Objective
Lay out the lines below as a numbered list, omitting blank lines. Begin at the line containing "Click inside the Notes text area" and stop after the line containing "I will 695,285.".

Records for the task
--- BEGIN ---

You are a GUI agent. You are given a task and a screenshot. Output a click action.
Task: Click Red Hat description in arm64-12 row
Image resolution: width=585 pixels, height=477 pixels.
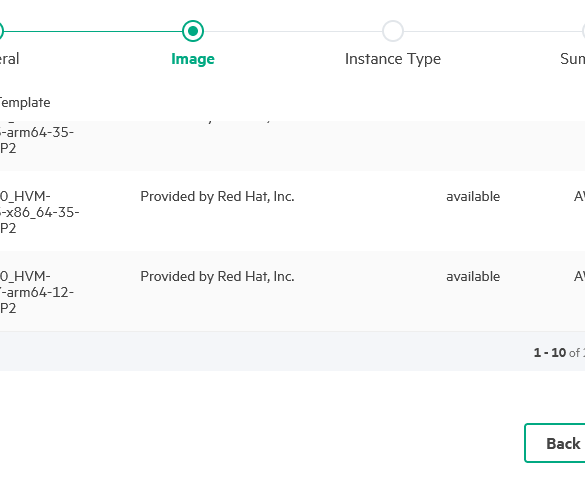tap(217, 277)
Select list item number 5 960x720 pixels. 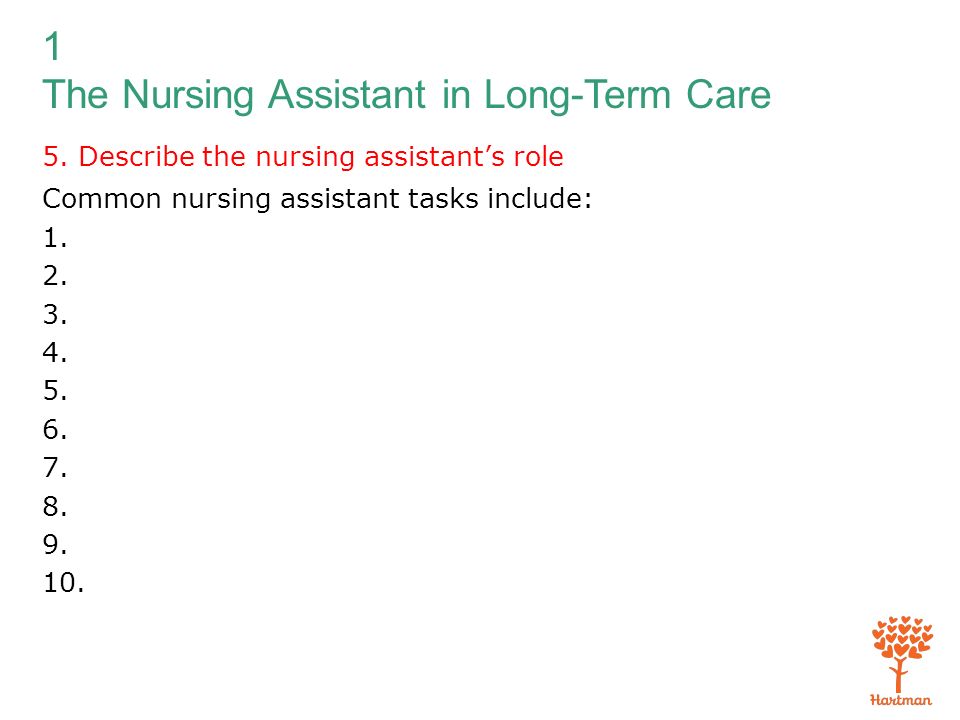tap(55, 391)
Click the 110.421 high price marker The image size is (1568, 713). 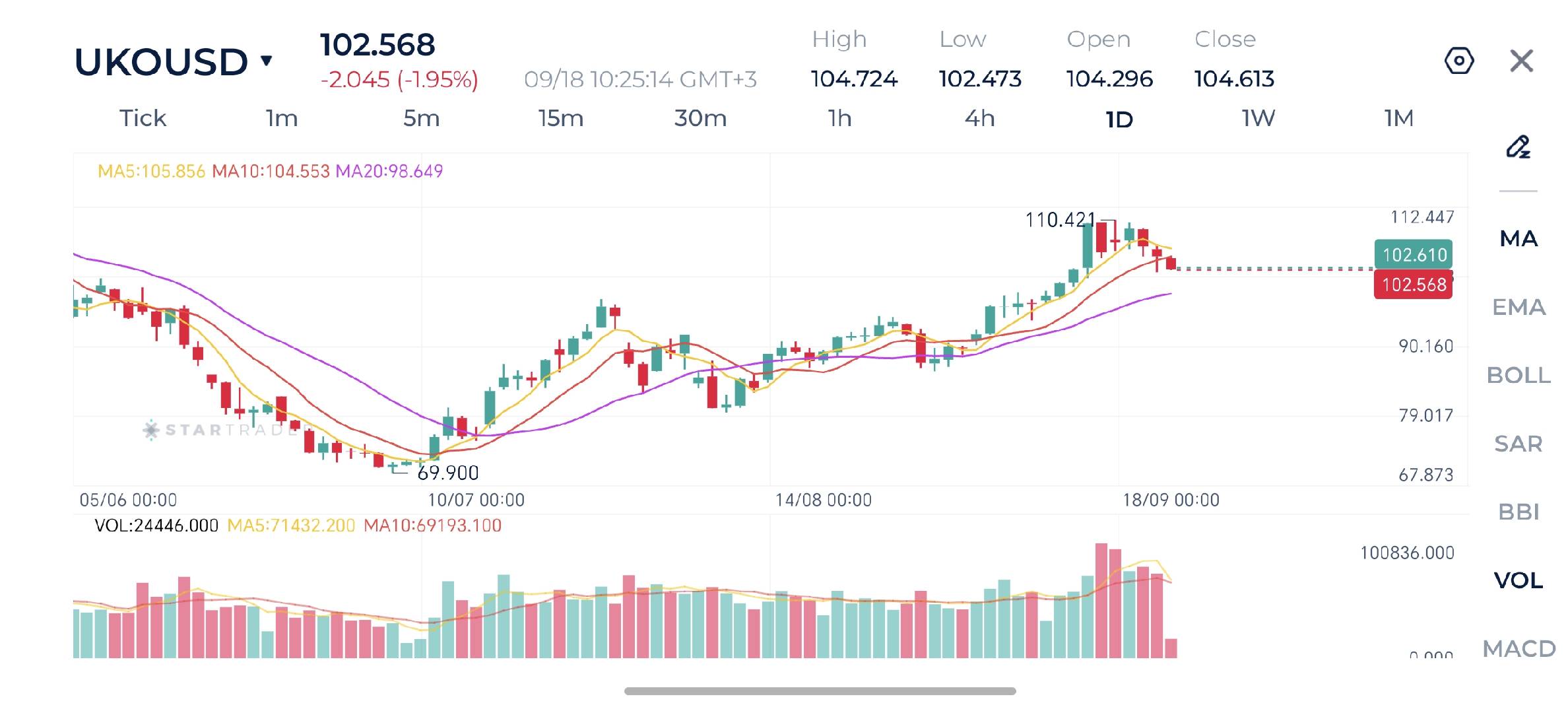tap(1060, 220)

--- END ---
--- BEGIN ---

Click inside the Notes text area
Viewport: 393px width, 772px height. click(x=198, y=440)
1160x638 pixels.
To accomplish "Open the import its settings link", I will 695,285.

--- END ---
--- BEGIN ---

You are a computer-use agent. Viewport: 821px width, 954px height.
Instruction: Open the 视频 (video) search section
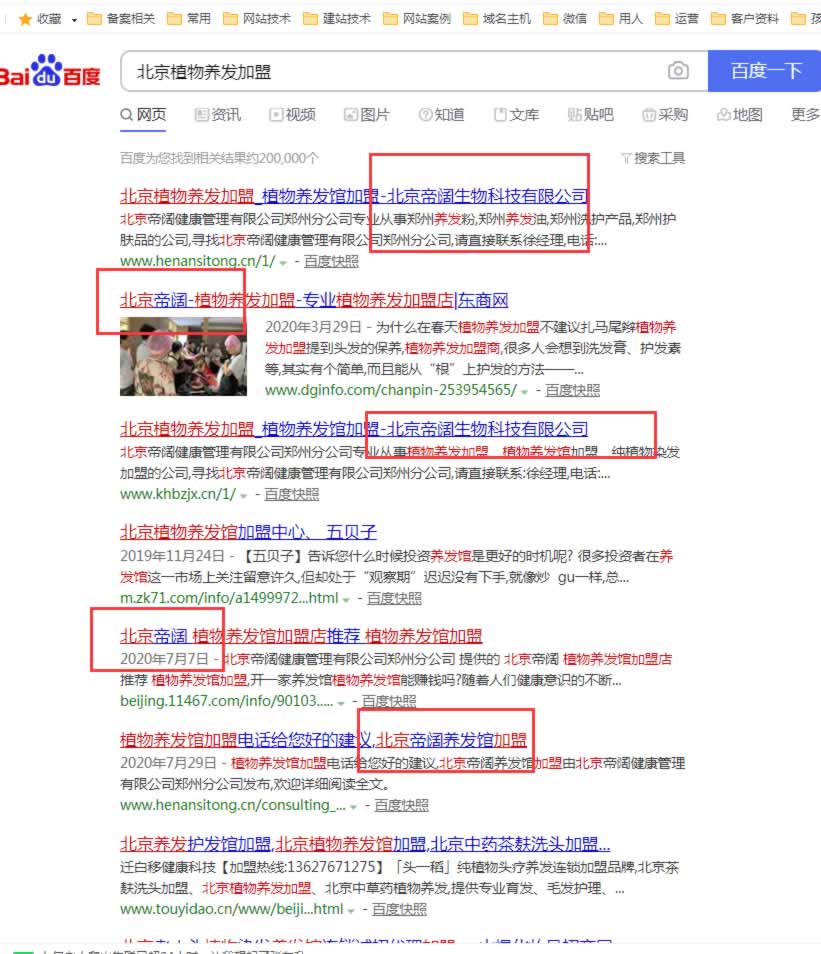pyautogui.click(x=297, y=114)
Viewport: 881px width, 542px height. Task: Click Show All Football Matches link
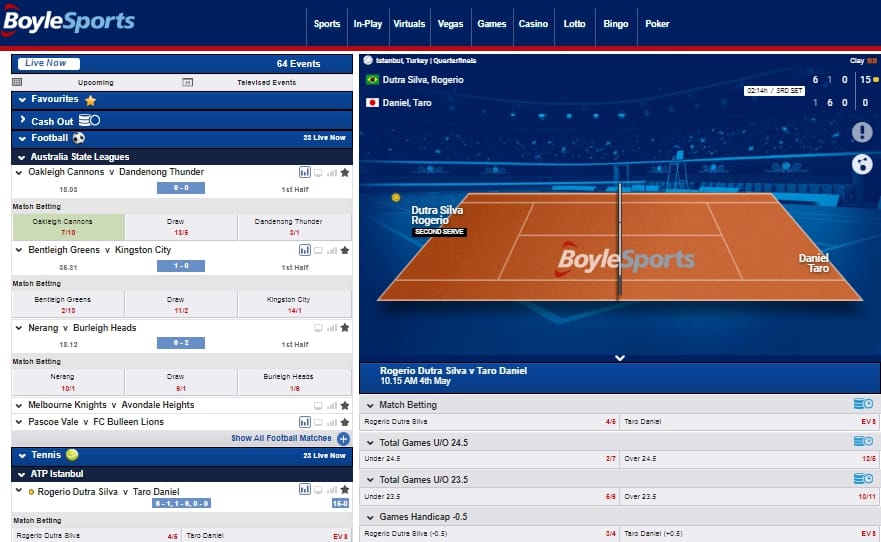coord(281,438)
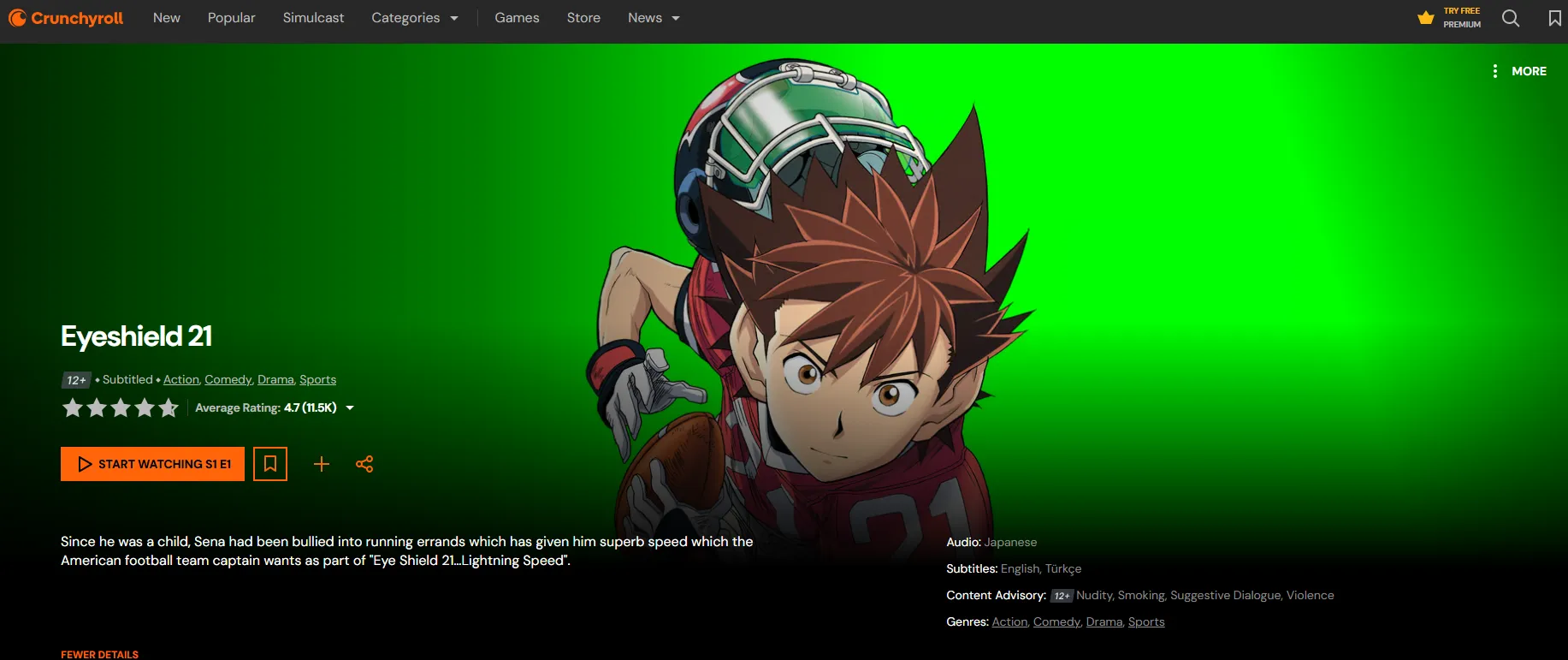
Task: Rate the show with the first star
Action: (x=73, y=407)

--- END ---

Solution
1. Click inside the Notes text area
2. Viewport: 393px width, 772px height. click(x=198, y=440)
3. 1160x638 pixels.
4. To accomplish "Open the import its settings link", I will 695,285.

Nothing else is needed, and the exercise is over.